Organizations with a mechanistic structure are best characterized by rigid departmentalization, numerous layers of management (particularly middle management), and a relatively high degree of job specialization.
Understanding a mechanistic organizational structure
The mechanistic organizational structure describes any company with divisions between departments, centralized authority, and specialized but independent roles.
These companies share similar traits with a traditional bureaucracy where a clear and distinct chain of command is responsible for business operations management.
The idea behind a mechanistic structure originated from Max Weber, a German sociologist and political economist who was active in the late 1800s and early 1900s as the industrial revolution started to take hold.
Weber, like many of his counterparts, studied workplaces to come up with solutions that would make them more efficient and productive.
Based on observation of numerous organizations, Weber determined the elements common to each to form a basic idea of the ideal structure. However, it would not be until 1961 that the concept was formally described.
In their book The Management of Innovation, British theorists Tom Burns and George Macpherson Stalker defined a mechanistic organization as one with a significant degree of three dimensions: formalization, centralization, and complexity.
Burns and Stalker’s three dimensions
Let’s take a moment to explain the three dimensions of mechanistic structure in more detail:
Pocedures, processes, and practices are followed to the letter, and communication sticks to formal channels.
Job descriptions clearly delineate roles and responsibilities and low-level employees have little to no contact with those above them.
Power is concentrated within senior-level management.
Directives flow down a clear chain of command to lower-level managers and subordinates.
Mechanistic organizations tend to have more levels of management with numerous middle-level managers.
Complexity is also added from member-task specialization.
Advantages of the mechanistic structure
The formality of a mechanistic organization means operations remain more or less the same over time.
Organizations and employees alike can benefit from processes that are known quantities and deliver consistent results.
Low task differentiation
Since every role, task, and procedure within the company is clearly defined, employees understand what is expected of them from their superiors.
Companies like McDonald’s use aspects of mechanistic structure to maximize efficiency and minimize cost.
The fast food company’s highly formalized jobs, clear lines of communication, and detailed job descriptions enable it to produce a uniform product across its thousands of restaurants.
Disadvantages of the mechanistic structure
Mechanistic organizations tend to be rigid and inflexible, which makes them unsuited to dynamic industries where flexibility and adaptability are crucial.
The centralization of a mechanistic structure means that some senior managers will find themselves involved in the minutiae of day-to-day operations.
This can cause them to become overloaded with unnecessary work.
Lack of creativity
While the formalized structure delivers consistency and proven results, this often comes at the expense of employee motivation.
When employees are unable to solve problems creatively and are required to follow the same procedures every day, they may become disengaged from the work.
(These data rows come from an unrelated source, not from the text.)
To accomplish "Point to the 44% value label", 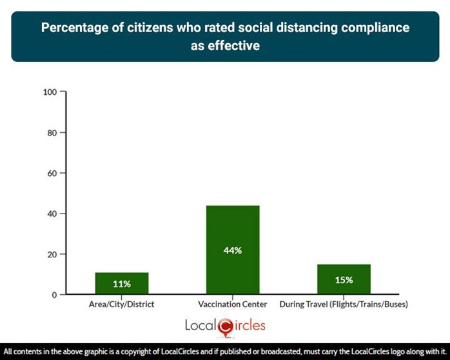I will coord(233,250).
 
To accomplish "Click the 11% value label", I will coord(122,284).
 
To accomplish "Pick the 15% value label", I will coord(344,280).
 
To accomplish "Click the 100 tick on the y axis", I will coord(50,92).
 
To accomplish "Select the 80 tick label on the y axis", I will coord(53,132).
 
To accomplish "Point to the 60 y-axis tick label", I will coord(53,173).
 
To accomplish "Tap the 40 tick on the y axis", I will coord(53,214).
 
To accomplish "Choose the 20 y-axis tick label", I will coord(53,254).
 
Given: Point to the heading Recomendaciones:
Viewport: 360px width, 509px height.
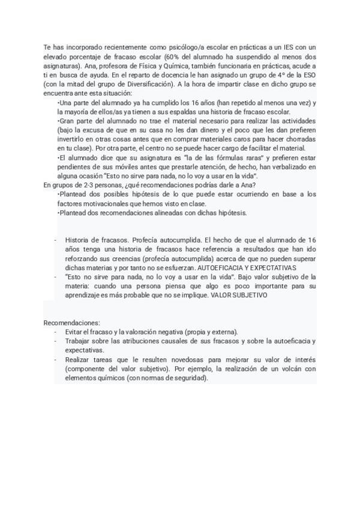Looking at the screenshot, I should click(x=72, y=322).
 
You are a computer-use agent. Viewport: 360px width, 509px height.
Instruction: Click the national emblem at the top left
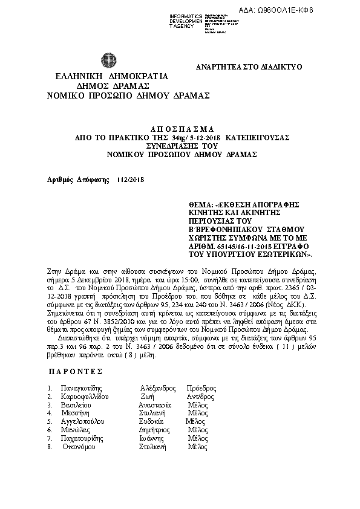(x=110, y=62)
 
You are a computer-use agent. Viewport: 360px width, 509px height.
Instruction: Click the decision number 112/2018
(x=131, y=180)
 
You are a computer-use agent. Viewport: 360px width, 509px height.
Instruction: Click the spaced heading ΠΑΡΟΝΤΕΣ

- Organizations with a mechanistic structure are best characterized by rigid departmentalization, numerous layers of management (particularly middle management), and a relatively high degree of job specialization.
- British theorists Tom Burns and George Macpherson Stalker defined a mechanistic organization as one with a significant degree of three dimensions: formalization, centralization, and complexity.
- Mechanistic organizational structures tend to yield stable organizations where every employee knows what is expected of them. However, their rigidity means they are not suited to dynamic industries, and senior-level managers may find themselves unnecessarily distracted with tasks better delegated to others.